MassGen to use tech, outsourcing to ease physician burnout

Massachusetts General Physicians Organization is teaming with a consulting and services firm to build new tools to address the needs of clinicians.


Massachusetts General Physicians Organization is teaming with a consulting and services firm to build new tools to address the needs of clinicians.

Clinical leaders at MGPO and IKS Health in India will identify common challenges that negatively affect ambulatory care and work toward solutions to reducing physician burnout, including the negative effects that technology can have on clinicians.

The organizations have worked with each other previously—IKS Health assisted the physicians in migrating to a new electronic health records platform in 2015. MGPO executives say that initiative saved more than 30,000 physician hours because physicians in India reviewed more than 300,000 patient records during the migration. Other collaborations included a virtual scribing service to create structured clinical notes, coding and revenue cycle services and a centralized prescription renewal service with all refills handled by the India remote team following protocols established by MGPO.

“We realize that as we try to reduce burden on our doctors that routine tasks can be delegated to third parties,” says David Ting, MD, chief information medical officer and an adult and pediatric specialist at Massachusetts General Physicians Organization. “Our India partner offers physicians to help with clinical activities that we would not trust non-physicians to handle. All IKS physicians have been to medical school. India graduates more doctors than it needs, so doctors in between practice opportunities can work for us.”

Most recently, the outsourced physicians have been entering abstractions into the EHR, and they also handle e-prescribing, medication management and electronic health record meaningful use functions.



“Our uniqueness is we are creating the human robot hybrid,” Ting says. “Everyone is going after artificial intelligence and robotics to take over documentation and coding. But AI tools are falling short; the technology is not ready for prime time to take over clinical processes.”

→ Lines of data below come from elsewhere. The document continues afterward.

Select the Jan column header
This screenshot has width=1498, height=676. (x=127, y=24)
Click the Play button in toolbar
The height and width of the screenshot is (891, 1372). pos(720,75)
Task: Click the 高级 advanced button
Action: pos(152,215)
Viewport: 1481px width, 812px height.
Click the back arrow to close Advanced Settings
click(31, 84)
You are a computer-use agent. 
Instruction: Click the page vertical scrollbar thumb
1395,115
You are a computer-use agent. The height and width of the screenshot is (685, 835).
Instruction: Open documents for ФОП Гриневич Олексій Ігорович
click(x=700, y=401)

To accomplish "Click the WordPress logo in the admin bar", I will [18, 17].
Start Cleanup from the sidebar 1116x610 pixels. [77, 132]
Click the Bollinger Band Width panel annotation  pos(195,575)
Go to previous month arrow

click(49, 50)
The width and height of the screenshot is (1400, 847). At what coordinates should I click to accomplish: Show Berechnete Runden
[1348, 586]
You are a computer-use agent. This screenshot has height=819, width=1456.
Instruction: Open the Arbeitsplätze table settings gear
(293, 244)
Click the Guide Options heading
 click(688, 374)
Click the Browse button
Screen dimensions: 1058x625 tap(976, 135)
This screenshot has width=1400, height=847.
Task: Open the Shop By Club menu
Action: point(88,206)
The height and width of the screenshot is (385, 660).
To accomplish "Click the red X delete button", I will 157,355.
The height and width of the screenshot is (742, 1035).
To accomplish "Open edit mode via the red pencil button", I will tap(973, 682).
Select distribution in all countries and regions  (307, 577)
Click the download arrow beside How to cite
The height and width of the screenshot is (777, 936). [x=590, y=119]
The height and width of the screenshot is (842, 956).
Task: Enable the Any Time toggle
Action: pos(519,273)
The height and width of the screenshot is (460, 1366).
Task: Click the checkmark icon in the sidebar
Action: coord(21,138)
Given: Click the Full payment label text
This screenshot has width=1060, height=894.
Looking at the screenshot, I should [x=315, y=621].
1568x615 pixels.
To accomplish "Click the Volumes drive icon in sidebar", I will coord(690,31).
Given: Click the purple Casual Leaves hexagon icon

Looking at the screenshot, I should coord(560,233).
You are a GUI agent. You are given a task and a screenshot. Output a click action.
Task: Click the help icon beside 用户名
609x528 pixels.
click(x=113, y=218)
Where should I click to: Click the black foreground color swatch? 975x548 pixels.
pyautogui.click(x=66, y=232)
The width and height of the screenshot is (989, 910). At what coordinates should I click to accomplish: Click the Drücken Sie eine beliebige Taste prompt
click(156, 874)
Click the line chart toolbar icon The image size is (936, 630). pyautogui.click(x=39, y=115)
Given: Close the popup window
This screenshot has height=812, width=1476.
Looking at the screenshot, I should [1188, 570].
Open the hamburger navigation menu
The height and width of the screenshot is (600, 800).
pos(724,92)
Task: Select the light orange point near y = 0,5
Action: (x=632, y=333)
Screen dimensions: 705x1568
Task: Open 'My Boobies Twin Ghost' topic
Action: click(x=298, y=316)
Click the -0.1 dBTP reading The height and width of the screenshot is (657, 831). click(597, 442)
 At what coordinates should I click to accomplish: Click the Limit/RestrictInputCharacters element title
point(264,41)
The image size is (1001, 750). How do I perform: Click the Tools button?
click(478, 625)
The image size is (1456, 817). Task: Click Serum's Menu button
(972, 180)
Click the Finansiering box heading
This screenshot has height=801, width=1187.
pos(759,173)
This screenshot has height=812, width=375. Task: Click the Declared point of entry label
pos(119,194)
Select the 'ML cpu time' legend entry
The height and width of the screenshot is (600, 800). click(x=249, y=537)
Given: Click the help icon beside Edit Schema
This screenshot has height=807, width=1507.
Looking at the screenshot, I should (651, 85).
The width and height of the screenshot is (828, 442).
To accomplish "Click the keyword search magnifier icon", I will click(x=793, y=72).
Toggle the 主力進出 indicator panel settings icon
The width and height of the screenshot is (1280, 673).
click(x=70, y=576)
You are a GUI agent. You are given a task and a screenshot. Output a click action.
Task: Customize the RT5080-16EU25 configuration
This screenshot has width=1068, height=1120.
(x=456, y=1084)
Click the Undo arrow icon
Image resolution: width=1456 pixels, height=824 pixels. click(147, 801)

Consequently, Massachusetts General wants to combine the human factor with technology to show physicians how their practices will be more automated within five years. The near-future use of technology to reduce physician burdens, Ting envisions, could involve an Amazon Echo type of device that listens to dictation and captures the conversation with good accuracy. Over time, this device could become a virtual assistant to MGPO doctors as well as the outsourced physician partners in India.

Massachusetts General also is working to develop AI-driven coding solutions to automate the production of billing and CPT codes based on the clinical documentation. “Our goal has been to find ways to use technology to bring tangible relief to our doctors,” says Timothy Ferris, MD, a primary care specialist and CEO of Massachusetts General Physicians Organization.